* **WHAT YOU ARE ASKED TO DO**: Only the number is wanted: how many lines of the data contain "user"?

[Extracted records]
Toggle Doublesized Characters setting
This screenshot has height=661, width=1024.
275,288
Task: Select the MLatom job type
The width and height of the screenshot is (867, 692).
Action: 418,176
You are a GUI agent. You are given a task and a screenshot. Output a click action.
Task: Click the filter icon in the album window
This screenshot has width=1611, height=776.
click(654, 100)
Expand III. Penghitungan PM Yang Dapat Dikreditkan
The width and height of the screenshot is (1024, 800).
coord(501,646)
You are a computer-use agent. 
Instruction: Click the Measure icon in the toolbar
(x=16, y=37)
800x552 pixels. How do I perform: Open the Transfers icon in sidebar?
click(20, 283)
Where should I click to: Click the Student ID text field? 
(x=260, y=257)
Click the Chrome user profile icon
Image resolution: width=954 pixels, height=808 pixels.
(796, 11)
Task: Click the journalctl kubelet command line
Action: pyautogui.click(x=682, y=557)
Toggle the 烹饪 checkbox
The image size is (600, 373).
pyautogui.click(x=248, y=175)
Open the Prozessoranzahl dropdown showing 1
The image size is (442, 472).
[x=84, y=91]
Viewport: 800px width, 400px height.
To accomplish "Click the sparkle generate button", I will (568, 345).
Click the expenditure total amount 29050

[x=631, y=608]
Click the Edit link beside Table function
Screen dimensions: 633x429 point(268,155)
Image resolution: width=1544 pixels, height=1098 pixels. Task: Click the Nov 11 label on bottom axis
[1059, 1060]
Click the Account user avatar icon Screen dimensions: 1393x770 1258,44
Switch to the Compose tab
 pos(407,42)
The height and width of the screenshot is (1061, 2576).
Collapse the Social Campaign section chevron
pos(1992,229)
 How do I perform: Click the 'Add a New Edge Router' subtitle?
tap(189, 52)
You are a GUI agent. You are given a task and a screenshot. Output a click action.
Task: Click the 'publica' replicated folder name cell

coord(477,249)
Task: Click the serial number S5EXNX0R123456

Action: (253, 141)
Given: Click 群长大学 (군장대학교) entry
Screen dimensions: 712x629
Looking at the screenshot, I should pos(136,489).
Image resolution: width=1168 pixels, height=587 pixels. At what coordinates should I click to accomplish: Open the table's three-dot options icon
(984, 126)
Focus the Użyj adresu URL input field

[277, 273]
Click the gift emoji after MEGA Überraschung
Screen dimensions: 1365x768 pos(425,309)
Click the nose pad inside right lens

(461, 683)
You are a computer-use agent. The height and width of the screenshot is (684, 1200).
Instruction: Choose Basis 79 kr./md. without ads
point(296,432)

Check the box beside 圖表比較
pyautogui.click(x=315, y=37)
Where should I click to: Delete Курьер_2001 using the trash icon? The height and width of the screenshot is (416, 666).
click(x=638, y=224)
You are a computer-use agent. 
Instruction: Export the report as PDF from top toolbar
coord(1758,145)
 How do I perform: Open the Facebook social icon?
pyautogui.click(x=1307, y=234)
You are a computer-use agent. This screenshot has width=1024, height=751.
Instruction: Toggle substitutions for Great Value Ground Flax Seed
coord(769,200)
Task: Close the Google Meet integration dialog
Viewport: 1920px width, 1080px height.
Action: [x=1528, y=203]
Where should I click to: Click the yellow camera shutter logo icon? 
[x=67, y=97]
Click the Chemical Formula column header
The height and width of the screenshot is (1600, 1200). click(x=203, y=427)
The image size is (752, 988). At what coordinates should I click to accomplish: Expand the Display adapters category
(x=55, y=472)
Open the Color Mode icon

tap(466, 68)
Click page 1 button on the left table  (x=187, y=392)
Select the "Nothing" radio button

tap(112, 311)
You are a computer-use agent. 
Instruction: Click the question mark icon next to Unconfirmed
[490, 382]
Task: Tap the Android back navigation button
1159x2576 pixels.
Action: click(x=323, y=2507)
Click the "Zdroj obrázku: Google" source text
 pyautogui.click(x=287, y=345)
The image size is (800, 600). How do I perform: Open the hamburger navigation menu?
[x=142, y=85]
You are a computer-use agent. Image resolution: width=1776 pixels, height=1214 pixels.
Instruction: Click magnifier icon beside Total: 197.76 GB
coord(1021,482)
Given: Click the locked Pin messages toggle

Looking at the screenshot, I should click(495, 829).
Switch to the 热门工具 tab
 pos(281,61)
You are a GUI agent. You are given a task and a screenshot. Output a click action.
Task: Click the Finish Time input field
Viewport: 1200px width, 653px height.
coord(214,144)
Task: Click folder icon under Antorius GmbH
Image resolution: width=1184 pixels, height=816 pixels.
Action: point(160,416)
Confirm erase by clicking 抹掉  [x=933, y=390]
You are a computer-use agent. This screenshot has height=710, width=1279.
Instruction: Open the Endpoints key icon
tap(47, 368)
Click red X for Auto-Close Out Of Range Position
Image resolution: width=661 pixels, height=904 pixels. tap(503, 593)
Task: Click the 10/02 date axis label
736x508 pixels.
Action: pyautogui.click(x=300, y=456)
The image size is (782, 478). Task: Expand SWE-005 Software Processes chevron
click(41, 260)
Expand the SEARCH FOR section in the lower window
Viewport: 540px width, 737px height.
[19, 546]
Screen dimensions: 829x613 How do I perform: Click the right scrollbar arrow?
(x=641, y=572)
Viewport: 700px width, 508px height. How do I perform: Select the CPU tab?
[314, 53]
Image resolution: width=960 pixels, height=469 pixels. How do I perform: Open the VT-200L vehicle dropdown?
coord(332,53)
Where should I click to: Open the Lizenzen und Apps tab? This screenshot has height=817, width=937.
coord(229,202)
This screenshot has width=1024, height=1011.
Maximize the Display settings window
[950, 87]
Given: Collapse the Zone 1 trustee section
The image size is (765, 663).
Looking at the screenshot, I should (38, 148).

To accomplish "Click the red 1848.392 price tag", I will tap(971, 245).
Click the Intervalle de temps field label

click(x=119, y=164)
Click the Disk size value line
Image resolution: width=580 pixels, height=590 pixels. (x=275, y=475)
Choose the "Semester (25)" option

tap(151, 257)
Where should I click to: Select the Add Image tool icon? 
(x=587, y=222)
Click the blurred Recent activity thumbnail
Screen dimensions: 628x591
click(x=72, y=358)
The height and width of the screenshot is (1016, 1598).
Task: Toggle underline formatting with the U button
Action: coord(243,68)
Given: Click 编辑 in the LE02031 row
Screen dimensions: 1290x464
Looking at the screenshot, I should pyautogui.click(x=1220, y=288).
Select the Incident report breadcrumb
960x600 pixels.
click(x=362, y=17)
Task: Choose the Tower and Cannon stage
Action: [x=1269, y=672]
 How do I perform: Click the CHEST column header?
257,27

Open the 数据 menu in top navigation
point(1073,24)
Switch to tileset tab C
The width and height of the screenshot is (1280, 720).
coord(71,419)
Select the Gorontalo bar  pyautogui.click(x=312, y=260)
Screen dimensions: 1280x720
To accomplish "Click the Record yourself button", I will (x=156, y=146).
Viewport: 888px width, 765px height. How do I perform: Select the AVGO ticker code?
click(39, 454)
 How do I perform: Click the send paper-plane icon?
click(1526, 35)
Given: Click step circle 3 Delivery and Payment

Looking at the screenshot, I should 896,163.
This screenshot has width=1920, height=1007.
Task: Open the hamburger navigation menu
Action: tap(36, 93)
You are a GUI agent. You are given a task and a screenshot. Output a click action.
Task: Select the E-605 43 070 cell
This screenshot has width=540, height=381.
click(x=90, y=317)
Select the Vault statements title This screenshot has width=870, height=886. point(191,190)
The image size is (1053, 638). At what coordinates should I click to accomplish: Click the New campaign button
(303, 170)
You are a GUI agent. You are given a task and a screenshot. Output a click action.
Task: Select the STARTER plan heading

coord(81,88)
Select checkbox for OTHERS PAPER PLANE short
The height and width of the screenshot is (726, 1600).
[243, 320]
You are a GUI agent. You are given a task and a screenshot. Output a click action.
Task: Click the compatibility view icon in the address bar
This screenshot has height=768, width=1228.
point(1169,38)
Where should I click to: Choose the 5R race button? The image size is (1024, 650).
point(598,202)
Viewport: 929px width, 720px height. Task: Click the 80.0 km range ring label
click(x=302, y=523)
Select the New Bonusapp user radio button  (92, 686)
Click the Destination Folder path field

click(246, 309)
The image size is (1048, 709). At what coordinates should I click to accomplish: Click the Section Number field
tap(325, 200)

* **RESULT OF THIS EXERCISE**: 3